- _Aim of the task_
Scan the entries below for the word "February". Copy out every line in which it occurs.

■ ■ ■ ■

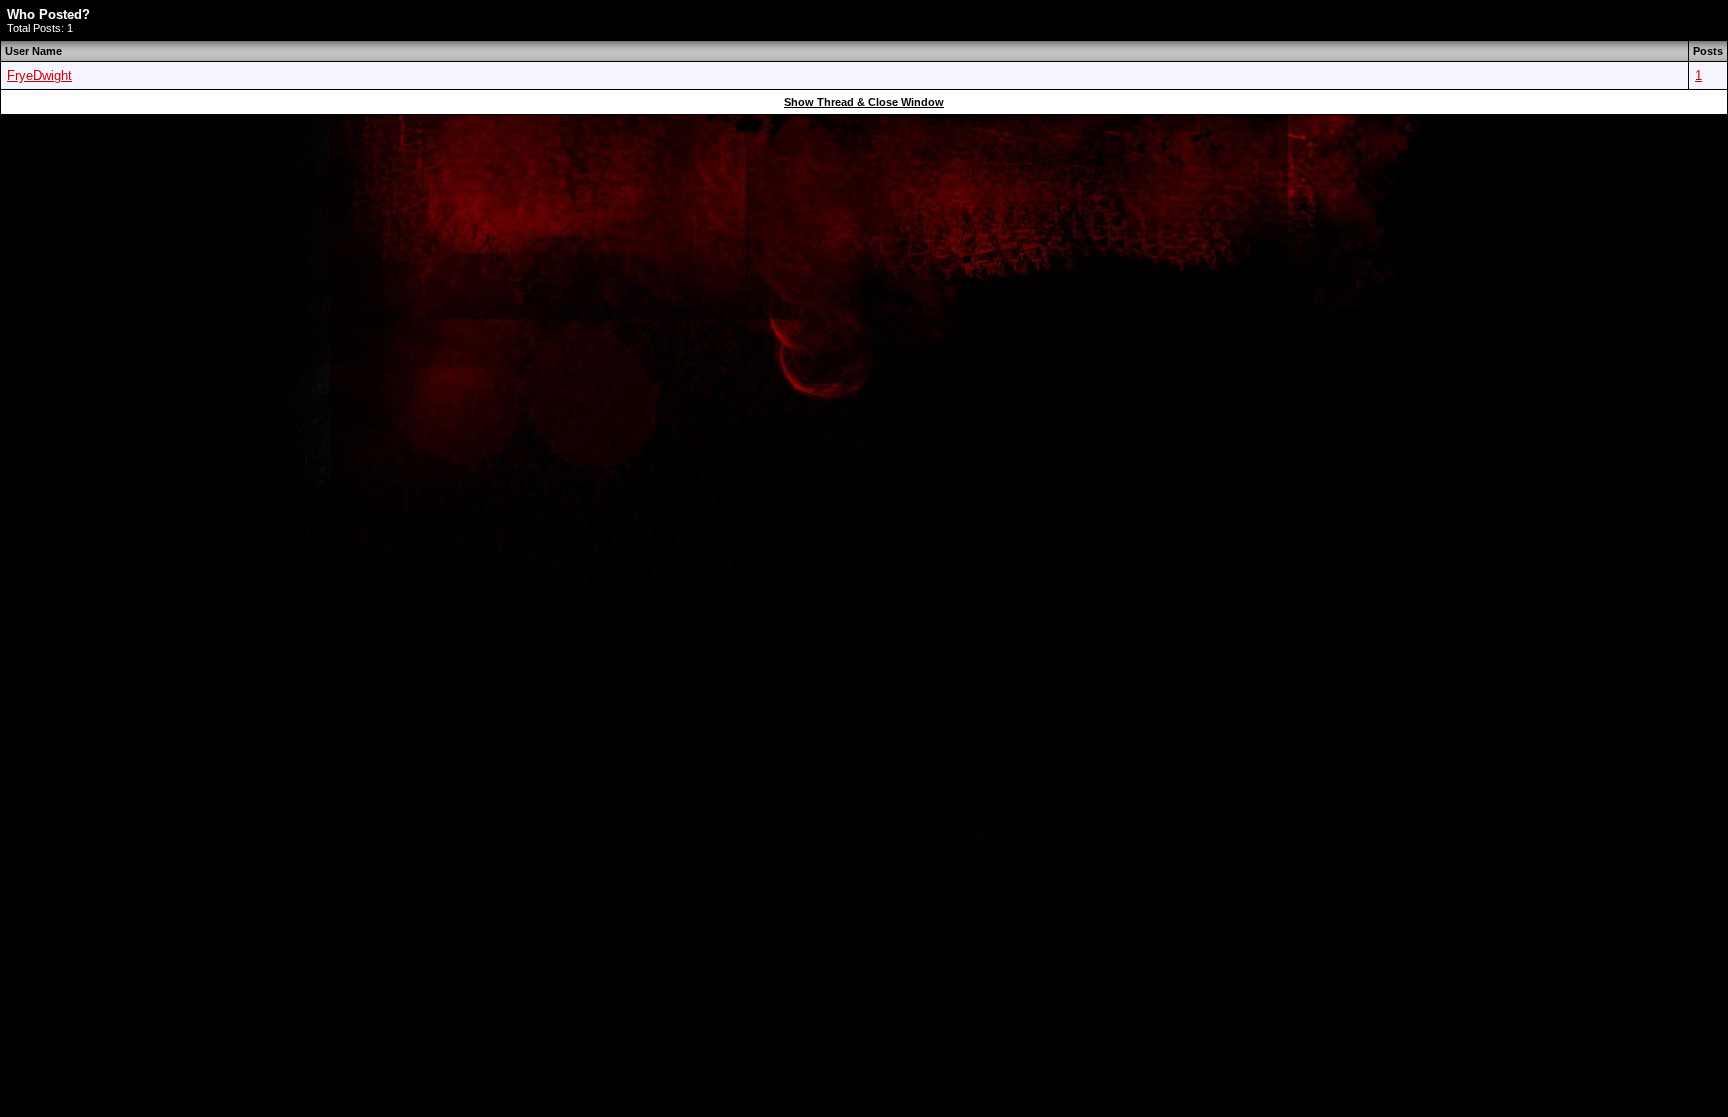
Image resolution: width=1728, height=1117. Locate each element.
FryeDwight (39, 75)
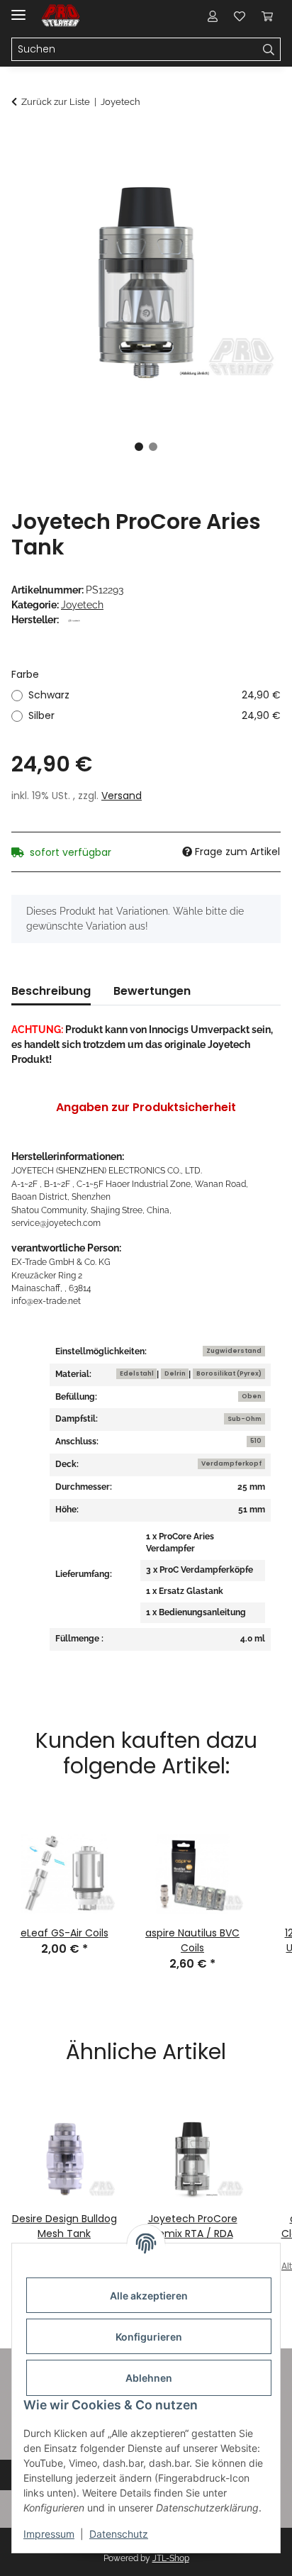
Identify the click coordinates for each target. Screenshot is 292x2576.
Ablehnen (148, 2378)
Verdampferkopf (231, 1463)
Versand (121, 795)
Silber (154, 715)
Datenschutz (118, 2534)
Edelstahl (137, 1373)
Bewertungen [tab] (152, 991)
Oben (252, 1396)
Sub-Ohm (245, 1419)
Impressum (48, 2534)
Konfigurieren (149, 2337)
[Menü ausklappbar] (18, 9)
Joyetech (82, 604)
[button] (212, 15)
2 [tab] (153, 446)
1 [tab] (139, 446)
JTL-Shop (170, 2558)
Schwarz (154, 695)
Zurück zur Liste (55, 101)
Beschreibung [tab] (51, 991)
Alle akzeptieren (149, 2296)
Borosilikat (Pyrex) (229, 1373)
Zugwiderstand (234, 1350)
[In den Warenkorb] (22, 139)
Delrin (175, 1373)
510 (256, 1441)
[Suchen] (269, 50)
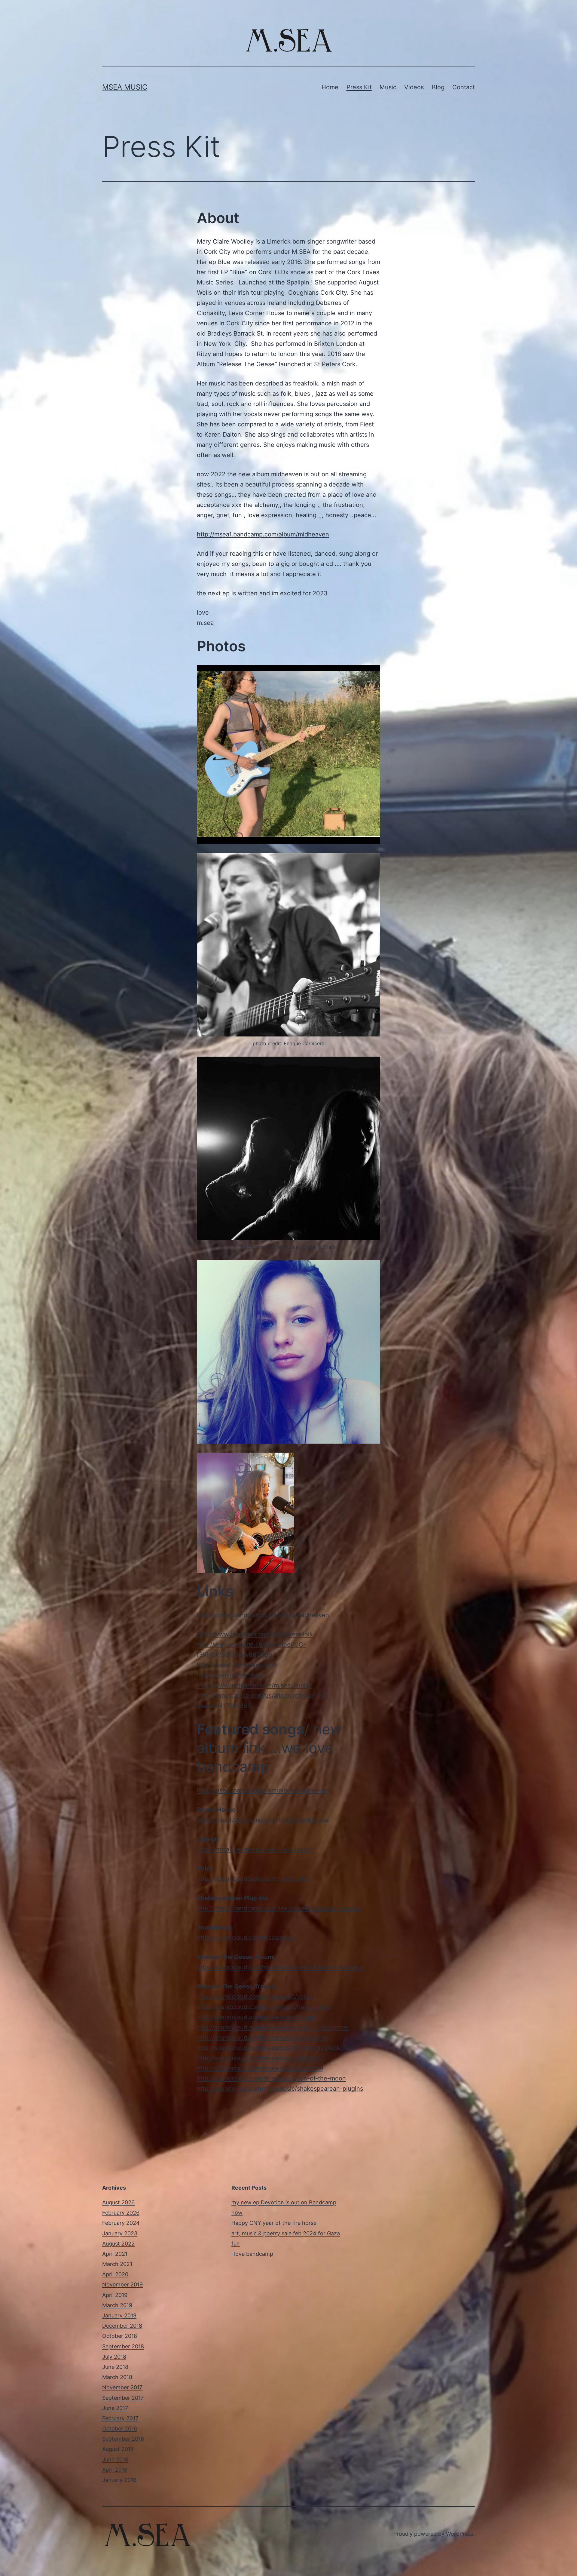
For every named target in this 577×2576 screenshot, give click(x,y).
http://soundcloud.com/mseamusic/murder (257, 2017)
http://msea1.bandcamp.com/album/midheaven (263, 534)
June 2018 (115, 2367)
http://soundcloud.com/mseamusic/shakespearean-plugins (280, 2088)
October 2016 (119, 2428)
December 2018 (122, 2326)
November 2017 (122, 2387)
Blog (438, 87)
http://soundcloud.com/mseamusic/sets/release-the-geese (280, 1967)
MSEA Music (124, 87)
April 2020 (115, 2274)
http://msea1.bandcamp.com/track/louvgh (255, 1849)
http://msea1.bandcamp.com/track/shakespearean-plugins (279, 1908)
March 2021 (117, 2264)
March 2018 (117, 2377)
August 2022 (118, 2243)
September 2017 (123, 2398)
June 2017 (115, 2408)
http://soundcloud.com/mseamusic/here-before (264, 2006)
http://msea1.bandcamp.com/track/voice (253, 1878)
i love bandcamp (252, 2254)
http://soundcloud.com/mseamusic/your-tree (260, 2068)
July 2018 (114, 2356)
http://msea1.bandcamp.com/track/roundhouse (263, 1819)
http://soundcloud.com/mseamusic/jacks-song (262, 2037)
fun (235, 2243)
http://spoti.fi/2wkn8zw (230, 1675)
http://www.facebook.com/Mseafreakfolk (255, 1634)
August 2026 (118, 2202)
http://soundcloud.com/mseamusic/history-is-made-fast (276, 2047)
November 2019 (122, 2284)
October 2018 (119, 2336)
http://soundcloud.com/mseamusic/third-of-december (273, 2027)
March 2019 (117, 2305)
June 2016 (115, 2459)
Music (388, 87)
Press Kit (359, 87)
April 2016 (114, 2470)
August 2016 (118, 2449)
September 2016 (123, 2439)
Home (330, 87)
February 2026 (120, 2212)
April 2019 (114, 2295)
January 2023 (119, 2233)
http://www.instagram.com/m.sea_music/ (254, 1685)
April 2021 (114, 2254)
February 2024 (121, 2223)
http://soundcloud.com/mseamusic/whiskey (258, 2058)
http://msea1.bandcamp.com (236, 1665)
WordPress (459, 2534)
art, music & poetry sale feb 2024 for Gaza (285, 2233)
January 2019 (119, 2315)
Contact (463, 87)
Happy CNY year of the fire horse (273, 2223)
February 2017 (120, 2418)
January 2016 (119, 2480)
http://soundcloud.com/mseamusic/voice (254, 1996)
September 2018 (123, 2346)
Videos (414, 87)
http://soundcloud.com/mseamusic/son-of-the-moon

■ ■ ■ ■

- _Your response_
February 2026 (120, 2212)
February 2024 (121, 2223)
February 2017 (120, 2418)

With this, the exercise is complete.